Obwohl ich mit dieser Frage gerechnet habe, bringt sie mich aus dem Gleichgewicht. »Ich weiß es nicht«, antworte ich. »Ich nehme an, zurück zu meiner Mutter.«
»Paige«, sagt Astrid in sanftem Ton, »wenn Nicholas die Scheidung will, dann wird er dich auch in North Carolina finden.«
Als ich nichts darauf sage, steht Astrid auf und nimmt mich in die Arme. Und sie hält mich fest, obwohl ich ihre Umarmung nicht erwidere. Sie ist dünner, als ich erwartet habe, fast schon zerbrechlich. »Und ich kann wirklich nichts tun, um deine Meinung zu ändern?«, fragt sie.
»Nein«, murmele ich, »das kannst du nicht.«
Astrid zieht sich auf Armeslänge von mir zurück. »Aber ich werde dich nicht gehen lassen, bevor du nicht etwas gegessen hast«, sagt sie und geht in Richtung Küche. »Imelda!«
Sie lässt mich mit Robert allein, in dessen Gegenwart ich mich von allen Menschen im Haus am wenigsten wohl fühle. Das hat nichts damit zu tun, dass er grob oder gar unfreundlich zu mir gewesen wäre. Er hat mir sein Haus zur Verfügung gestellt, macht mir Komplimente, wenn ich zum Essen komme, und hebt die Lebensart-Seiten der Zeitung für mich auf, bevor Imelda die Rezepte rausschneiden kann. Ich nehme an, das Problem bin ich, nicht er. Ich nehme an, manche Dinge – wie Vergebung – brauchen schlicht ihre Zeit.
Robert faltet seine Morgenzeitung und winkt mir, mich neben ihn zu setzen. »Wie hieß noch mal dieses Pferd mit der Kolik?«, fragt er wie aus dem Nichts.

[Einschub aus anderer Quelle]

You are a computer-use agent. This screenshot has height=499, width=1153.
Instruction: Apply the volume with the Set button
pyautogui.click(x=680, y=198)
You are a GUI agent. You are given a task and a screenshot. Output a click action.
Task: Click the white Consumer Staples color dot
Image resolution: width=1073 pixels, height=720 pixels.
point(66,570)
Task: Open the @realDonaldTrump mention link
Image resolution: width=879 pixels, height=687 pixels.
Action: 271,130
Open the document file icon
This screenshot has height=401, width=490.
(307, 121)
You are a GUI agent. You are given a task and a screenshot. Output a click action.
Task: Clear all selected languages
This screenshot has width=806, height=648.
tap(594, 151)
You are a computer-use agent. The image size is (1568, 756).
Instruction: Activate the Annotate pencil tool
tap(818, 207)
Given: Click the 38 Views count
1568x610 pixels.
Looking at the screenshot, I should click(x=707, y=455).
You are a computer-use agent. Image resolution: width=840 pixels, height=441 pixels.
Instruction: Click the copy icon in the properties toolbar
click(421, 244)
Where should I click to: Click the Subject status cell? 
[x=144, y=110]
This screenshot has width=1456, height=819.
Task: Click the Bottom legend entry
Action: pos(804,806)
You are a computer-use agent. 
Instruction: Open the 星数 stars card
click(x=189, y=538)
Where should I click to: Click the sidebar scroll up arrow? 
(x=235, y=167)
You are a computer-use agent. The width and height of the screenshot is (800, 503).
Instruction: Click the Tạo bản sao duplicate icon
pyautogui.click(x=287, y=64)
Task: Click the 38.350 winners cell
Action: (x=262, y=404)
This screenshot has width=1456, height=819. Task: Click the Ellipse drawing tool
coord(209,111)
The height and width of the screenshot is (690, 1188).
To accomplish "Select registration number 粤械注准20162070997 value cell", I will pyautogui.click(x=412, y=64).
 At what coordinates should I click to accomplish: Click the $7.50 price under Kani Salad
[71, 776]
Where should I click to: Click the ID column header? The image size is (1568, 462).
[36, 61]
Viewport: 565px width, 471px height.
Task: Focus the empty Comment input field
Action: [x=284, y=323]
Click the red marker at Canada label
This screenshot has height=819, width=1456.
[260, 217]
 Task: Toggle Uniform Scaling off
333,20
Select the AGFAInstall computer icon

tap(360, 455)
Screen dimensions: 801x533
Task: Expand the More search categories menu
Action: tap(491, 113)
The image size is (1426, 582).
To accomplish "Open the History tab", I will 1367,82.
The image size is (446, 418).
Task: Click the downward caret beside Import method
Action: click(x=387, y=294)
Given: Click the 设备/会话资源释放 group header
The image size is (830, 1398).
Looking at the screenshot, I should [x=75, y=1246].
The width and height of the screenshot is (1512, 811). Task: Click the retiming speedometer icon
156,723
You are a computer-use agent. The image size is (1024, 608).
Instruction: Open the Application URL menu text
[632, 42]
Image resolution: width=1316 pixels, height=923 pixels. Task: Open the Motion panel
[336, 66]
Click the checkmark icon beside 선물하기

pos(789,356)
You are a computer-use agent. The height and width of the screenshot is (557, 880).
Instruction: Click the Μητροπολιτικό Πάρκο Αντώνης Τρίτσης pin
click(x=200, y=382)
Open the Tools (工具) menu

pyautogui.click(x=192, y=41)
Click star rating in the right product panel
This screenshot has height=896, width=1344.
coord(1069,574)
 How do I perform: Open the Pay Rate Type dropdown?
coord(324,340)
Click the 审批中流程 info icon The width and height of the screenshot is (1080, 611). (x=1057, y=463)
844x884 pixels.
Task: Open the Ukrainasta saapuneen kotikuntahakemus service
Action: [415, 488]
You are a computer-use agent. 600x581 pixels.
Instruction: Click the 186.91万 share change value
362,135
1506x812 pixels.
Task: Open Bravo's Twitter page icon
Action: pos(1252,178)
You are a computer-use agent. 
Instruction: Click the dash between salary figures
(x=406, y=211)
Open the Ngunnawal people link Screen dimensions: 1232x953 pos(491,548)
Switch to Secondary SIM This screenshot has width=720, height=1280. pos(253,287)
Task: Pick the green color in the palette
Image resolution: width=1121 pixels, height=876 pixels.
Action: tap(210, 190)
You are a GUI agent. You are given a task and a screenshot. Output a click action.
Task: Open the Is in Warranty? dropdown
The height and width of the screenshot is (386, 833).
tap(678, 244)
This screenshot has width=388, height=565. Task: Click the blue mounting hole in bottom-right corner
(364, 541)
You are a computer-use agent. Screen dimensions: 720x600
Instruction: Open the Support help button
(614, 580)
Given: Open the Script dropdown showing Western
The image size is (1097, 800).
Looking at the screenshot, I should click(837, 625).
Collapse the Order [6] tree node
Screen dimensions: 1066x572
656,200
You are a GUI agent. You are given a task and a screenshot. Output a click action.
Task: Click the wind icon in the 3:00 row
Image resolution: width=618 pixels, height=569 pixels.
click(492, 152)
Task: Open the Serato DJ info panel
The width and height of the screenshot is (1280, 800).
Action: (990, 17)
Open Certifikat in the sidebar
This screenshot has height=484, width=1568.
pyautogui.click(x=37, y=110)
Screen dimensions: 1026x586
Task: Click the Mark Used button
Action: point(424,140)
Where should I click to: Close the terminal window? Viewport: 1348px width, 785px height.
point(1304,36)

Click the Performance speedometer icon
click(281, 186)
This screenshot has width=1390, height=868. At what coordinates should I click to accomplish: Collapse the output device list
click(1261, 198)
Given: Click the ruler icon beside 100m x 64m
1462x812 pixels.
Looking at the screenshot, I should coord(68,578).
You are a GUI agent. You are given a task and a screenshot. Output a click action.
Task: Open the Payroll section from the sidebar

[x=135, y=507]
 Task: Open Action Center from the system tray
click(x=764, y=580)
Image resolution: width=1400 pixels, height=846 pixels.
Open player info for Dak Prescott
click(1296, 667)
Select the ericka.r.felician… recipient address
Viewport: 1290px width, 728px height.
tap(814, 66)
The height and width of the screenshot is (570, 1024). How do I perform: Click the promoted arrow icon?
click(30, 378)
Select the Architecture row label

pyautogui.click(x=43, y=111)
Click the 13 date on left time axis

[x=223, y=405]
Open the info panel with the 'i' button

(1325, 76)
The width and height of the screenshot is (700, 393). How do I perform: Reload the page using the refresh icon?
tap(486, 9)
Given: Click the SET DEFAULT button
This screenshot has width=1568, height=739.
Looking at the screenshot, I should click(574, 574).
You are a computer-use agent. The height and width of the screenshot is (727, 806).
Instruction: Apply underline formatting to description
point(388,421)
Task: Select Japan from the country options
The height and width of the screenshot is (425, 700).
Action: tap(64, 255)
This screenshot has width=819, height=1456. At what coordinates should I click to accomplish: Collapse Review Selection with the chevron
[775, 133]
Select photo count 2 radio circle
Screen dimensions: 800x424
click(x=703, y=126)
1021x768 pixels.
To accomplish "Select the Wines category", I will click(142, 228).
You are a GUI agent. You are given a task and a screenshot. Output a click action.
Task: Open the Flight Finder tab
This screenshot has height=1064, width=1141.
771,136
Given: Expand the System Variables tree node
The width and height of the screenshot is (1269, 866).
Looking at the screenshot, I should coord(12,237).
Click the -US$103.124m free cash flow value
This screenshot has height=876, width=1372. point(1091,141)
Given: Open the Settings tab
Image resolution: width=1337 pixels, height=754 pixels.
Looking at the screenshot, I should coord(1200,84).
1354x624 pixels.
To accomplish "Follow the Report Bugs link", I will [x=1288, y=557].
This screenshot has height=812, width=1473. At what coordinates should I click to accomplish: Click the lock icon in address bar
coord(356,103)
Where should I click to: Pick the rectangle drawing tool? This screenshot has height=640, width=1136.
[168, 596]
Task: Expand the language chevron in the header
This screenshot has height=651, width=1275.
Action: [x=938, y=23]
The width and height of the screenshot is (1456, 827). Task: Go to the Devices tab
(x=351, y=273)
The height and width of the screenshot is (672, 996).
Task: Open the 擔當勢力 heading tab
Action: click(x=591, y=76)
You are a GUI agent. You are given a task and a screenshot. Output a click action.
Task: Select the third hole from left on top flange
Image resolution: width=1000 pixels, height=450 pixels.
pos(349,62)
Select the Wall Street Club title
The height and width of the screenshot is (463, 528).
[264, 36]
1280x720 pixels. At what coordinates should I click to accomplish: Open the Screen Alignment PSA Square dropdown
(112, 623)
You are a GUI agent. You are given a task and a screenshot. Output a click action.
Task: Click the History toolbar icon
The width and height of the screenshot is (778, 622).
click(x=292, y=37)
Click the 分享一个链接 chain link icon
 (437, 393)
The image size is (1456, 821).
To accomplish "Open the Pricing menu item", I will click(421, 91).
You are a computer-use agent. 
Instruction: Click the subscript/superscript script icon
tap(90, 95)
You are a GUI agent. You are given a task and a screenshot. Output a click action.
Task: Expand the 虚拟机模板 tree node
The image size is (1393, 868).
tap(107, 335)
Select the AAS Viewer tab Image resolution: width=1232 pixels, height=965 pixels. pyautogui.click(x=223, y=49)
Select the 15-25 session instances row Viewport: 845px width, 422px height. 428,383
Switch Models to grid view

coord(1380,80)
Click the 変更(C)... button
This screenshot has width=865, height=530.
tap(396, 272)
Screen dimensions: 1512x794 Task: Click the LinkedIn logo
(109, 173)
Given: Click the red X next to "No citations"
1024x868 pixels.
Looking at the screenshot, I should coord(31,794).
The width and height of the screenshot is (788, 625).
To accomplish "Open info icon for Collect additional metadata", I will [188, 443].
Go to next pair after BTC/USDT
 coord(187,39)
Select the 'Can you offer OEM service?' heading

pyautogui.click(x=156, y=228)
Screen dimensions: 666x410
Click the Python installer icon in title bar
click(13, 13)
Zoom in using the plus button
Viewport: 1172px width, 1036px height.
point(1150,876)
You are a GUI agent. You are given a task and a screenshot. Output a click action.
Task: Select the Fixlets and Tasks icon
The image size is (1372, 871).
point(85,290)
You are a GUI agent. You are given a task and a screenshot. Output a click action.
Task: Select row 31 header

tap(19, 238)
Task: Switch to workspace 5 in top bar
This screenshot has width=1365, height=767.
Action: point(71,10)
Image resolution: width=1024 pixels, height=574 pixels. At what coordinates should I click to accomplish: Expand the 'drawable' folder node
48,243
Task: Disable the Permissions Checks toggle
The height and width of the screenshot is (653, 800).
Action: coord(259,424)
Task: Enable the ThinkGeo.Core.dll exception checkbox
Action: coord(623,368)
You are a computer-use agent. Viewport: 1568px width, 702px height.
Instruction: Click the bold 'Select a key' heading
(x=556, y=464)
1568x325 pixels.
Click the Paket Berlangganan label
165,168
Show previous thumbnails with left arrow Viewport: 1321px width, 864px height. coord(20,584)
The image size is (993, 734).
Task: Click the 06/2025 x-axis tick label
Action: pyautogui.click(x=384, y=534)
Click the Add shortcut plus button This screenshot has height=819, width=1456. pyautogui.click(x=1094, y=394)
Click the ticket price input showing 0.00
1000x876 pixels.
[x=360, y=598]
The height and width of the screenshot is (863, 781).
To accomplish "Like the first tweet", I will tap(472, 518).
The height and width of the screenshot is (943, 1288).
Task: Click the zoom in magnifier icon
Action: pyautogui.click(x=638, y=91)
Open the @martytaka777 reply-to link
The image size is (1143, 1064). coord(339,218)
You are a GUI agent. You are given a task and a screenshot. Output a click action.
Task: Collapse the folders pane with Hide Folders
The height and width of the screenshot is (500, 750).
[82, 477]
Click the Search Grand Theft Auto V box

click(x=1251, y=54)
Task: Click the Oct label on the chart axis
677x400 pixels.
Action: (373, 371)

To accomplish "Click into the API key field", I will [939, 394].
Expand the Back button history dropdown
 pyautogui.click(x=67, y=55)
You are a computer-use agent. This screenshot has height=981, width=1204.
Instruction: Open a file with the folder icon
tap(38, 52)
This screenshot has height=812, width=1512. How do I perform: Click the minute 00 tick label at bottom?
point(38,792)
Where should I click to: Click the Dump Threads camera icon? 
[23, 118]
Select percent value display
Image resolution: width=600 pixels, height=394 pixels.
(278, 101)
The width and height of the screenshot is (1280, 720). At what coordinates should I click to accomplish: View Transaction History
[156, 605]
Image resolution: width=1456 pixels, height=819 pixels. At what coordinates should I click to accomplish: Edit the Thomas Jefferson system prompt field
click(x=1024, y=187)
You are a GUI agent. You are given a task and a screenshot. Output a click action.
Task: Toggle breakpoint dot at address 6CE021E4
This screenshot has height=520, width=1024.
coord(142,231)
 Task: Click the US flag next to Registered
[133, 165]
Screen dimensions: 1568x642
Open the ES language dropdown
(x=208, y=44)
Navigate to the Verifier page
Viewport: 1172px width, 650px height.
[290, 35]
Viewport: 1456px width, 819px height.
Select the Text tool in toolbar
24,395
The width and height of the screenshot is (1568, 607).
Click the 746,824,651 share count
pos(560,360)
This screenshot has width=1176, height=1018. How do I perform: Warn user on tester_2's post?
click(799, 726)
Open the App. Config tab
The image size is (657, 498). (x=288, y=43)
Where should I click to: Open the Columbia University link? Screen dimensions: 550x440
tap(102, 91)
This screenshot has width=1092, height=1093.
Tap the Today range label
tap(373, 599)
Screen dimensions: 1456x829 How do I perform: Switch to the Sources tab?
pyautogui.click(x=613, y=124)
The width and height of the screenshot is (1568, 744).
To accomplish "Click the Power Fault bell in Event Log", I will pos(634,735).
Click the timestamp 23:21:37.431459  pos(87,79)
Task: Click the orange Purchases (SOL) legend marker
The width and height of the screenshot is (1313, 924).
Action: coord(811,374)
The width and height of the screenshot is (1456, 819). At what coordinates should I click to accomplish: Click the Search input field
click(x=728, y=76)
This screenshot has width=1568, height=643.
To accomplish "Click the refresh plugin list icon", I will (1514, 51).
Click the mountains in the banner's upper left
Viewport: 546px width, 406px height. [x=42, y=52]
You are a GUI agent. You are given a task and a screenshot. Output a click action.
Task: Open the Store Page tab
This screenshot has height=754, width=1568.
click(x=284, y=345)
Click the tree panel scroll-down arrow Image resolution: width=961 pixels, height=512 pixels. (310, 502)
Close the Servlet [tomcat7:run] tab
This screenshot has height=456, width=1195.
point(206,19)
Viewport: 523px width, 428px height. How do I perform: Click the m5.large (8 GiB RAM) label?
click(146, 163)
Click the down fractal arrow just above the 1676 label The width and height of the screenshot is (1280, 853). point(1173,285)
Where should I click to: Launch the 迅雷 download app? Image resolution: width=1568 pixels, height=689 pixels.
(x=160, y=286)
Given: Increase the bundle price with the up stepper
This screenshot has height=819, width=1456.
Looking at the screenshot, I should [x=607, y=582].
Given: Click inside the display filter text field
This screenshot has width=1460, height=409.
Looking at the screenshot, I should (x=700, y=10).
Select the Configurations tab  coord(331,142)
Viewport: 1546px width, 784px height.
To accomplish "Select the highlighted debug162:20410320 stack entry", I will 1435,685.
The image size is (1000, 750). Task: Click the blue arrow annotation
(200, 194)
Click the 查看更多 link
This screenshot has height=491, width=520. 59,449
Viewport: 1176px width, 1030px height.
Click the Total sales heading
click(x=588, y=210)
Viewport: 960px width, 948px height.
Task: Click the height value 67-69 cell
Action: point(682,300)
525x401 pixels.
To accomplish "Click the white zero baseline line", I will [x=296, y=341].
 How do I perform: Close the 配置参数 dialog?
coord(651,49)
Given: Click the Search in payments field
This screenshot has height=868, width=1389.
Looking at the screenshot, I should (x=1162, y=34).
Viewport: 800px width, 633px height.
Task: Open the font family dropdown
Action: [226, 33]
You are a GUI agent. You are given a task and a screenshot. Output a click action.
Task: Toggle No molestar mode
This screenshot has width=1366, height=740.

»Donegal.« Ich streiche die Serviette auf meinem Schoß glatt. »Aber er ist jetzt wieder gesund – oder zumindest war er das, als ich gegangen bin.«
Robert nickt. »Hm. Es ist schon erstaunlich, wie sie sich immer wieder erholen«, bemerkt er.
Ich hebe die Augenbrauen. Jetzt verstehe ich, worauf dieses Gespräch hinausläuft. »Manchmal sterben sie auch«, erwidere ich.
»Jaja, natürlich«, sagt Robert und streicht Schmierkäse auf einen Muffin. »Aber nicht die guten. Nie die guten.«
»Das hoffst du«, sage ich.
Robert schiebt mir den Muffin herüber. »Genau.« Plötzlich legt er mir über den Tisch hinweg die Hand auf den Arm. Unerwarteterweise ist seine Berührung kühl und fest, genau wie Nicholas’. »Du machst es ihm sehr leicht, dich zu vergessen, Paige.